Il promo dei Soundscape ci propone un mix di Alternative Rock, Pop/Rock e Symphonic Rock che solo vagamente può ricordare la musica dei noti Muse ma che in realtà manca della stessa grandezza non solo esecutiva ma anche espositiva. Tutto sembra appena abbozzato, quando la voce cerca acuti che non trova, quando ti aspetti la melodia che non c’è, quando le chitarre dovrebbero spazzarti via e invece, sono risucchiate dalle tue bestemmie a mezza bocca e neanche basso e batteria che provano a pompare un po’, ci riescono mai pienamente. Il disco si apre col brano che dà il titolo all’album. L’inizio ricorda il sound dei Guns N’ Roses ma solo per una ventina di secondi. Appena voce e chitarre cominciano ad andare a braccetto, tutto è già chiaro. Il brevissimo attacco del piano sembra piazzato in quel punto cosi, a caso, mentre la voce propone una melodia assolutamente fastidiosa. Anche il timbro non è proprio memorabile e la voce, nel suo incedere un po’ acidula, sfiancata, senza mai azzardare nulla si limita a seguire lo stesso percorso all’infinito.

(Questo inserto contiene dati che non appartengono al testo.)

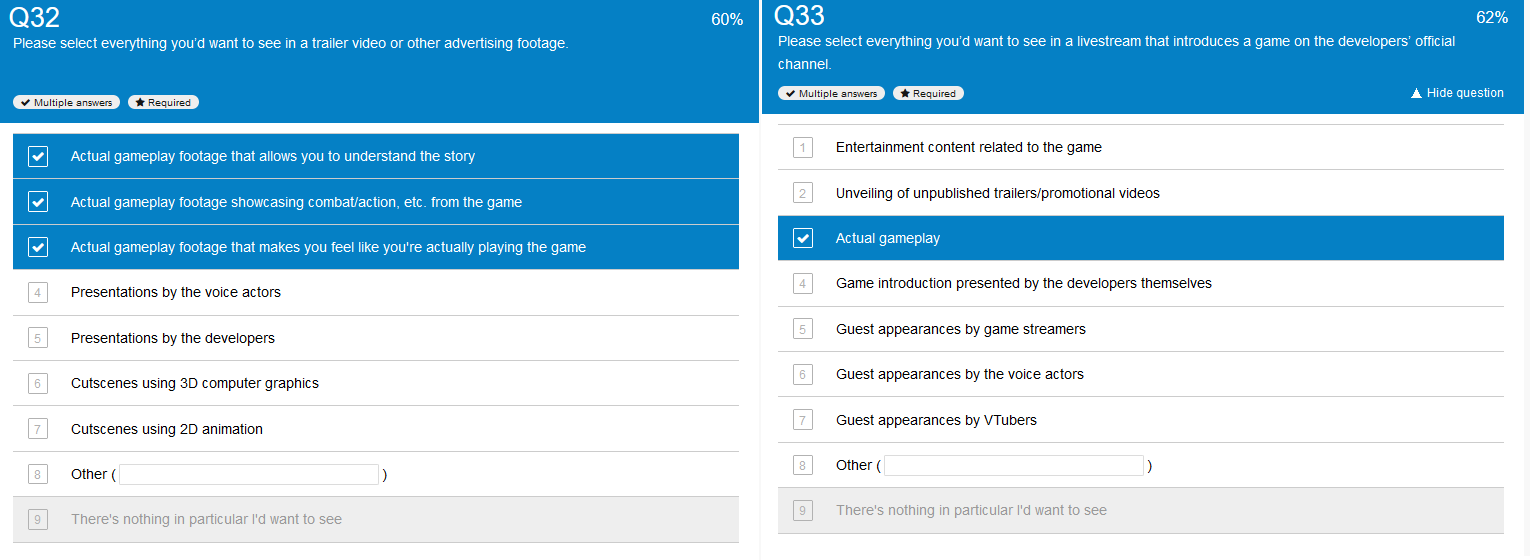This screenshot has height=560, width=1530.
Task: Choose Guest appearances by VTubers
Action: coord(1141,420)
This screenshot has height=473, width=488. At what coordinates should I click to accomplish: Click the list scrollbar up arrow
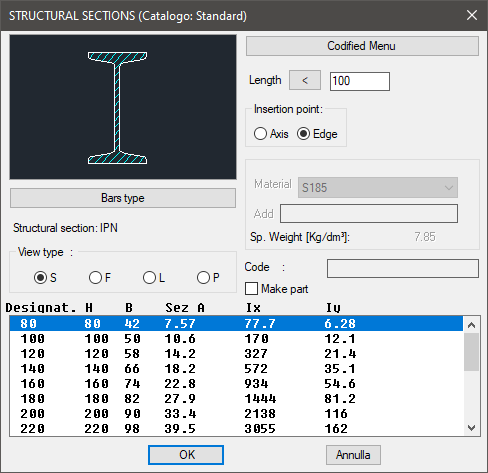471,325
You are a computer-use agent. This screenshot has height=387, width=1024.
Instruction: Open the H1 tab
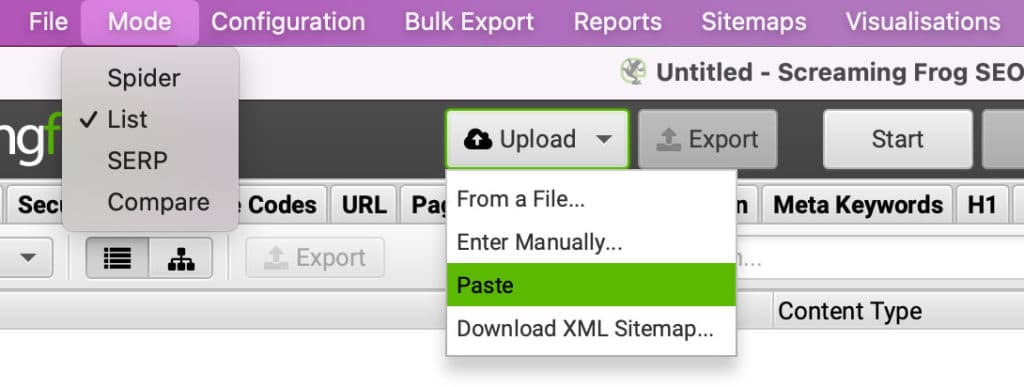coord(982,206)
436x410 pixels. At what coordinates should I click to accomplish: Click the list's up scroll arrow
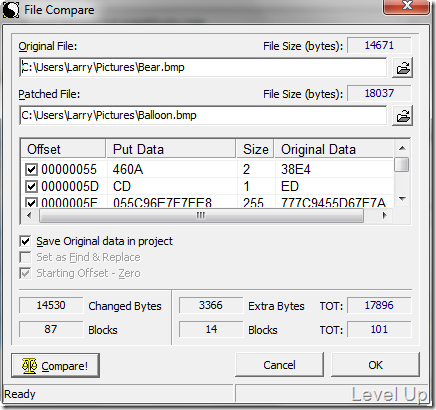402,148
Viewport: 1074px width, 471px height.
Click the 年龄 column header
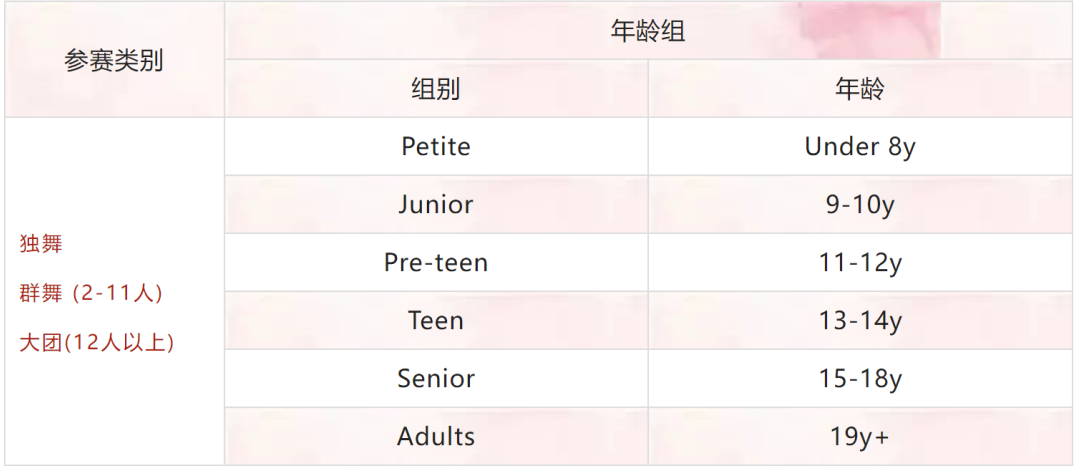pos(860,89)

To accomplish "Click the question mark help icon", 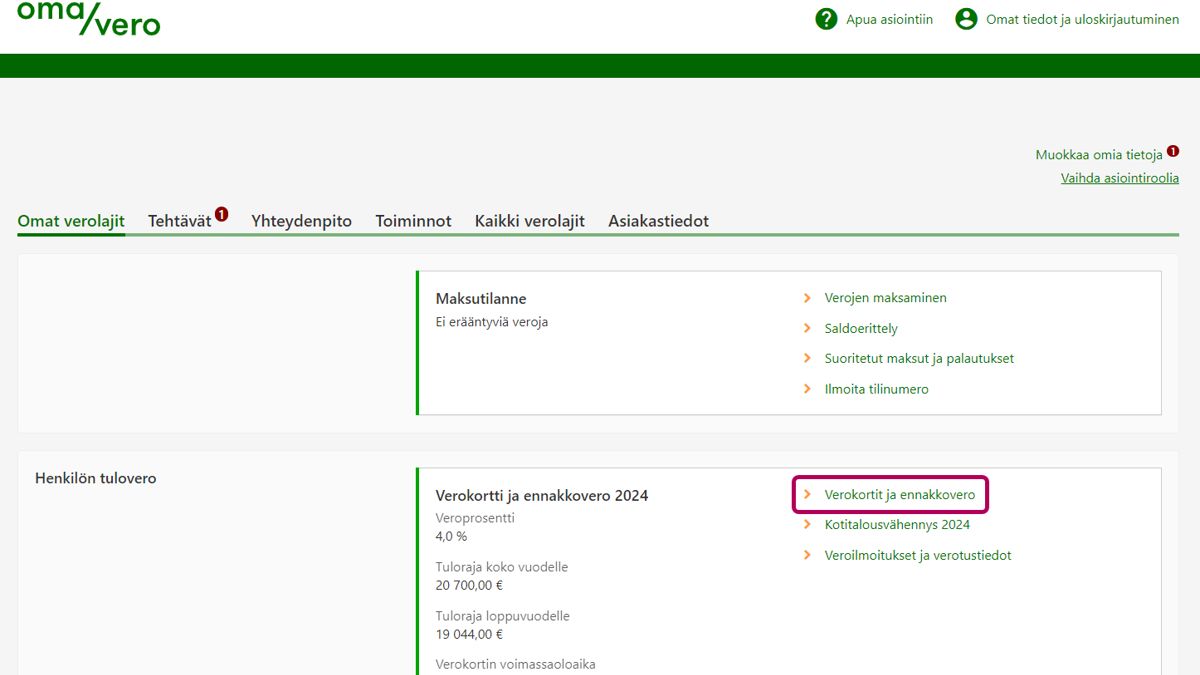I will point(826,19).
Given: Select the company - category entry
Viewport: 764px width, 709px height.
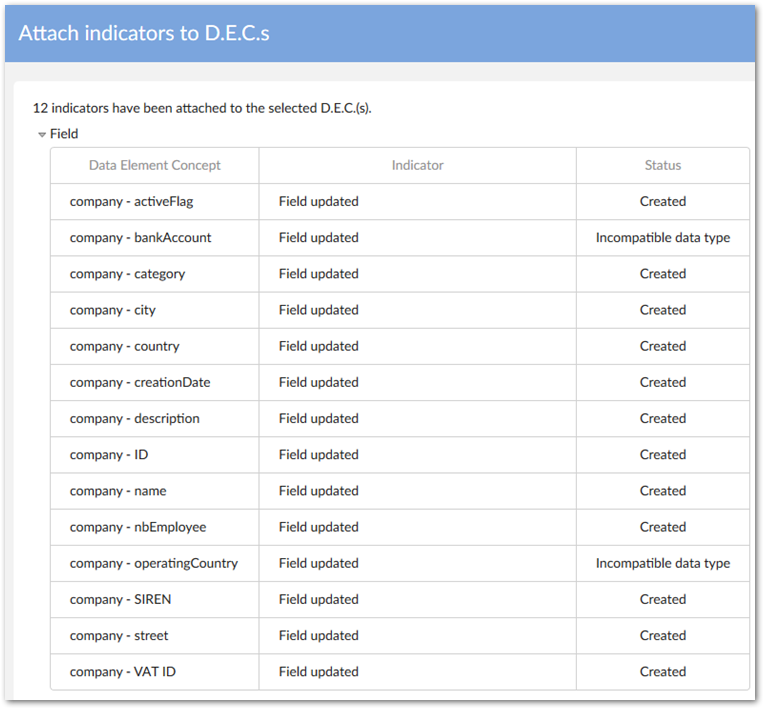Looking at the screenshot, I should [127, 274].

Il secondo brano “Under Attack” ha il pregio di promuovere quantomeno una variazione sul tema. Parte con un ritmo Martial Folk interessante, addolcito dalle note del piano. Prima che scadano sessanta secondi però, tutto torna esattamente dove ci aspettiamo e non bramavamo. La musica è sempre la stessa, priva di energia e nello stesso tempo, di melodia, incapace di emozionare cosi come di stupire.
Il terzo brano, “Die For One Day”, è invece una ballatona di quelle che non possono mancare in un disco del genere. Sinfonici arrangiamenti accompagnano le parole, intervallati da momenti più energici.
“Gave Ya All” si ricollega alla precedente per l’atmosfera particolarmente intima che prova a suscitare e forse, anche perché si discosta parecchio da quanto ascoltato fino ad’ora, è il momento migliore dell’album.
L’inizio Neofolk di ”Try Again” fa ben sperare e cosi l’attacco pieno di metallo, ma, come ormai ho imparato, tutto dura davvero troppo poco. Parole cantate e sussurrate si alternano alla ricerca di un’enfasi che neanche il pigiare di tasti riesce a creare.
Con “Girl” arriviamo a metà del promo. Bell’intro pazzoide e vagamente esotico e poi il nulla. Una cosa è chiara. Su di un elemento hanno fatto un discreto lavoro. Sanno come iniziare i pezzi. Poi, ovviamente, non basta ripresentare quegli intro dentro le canzoni per creare belle canzoni, ma questa è un’altra storia. Nelle tracce restanti, in concreto, nulla è aggiunto. Momenti lenti alternati a episodi più energici. Poche idee, poca voce, poche melodie.
Che posso dirvi ancora. Non ho neanche troppa voglia di continuare a parlare in questi termini. Non è una musica che mi piace questa, Pop Rock che finge di travestirsi da Alternative Metal. Puah. Eppure solitamente qualche cosa riesco anche ad apprezzarla, nel genere. Mi dispiace dirlo ma non è questo il caso. Non c’è in sostanza niente che mi piace escluso qualche passaggio nei testi. Non m’interessa la musica, le melodie, l’esecuzione, la voce, ecc.. Io ci ho provato ma…
Sorry, Try Again.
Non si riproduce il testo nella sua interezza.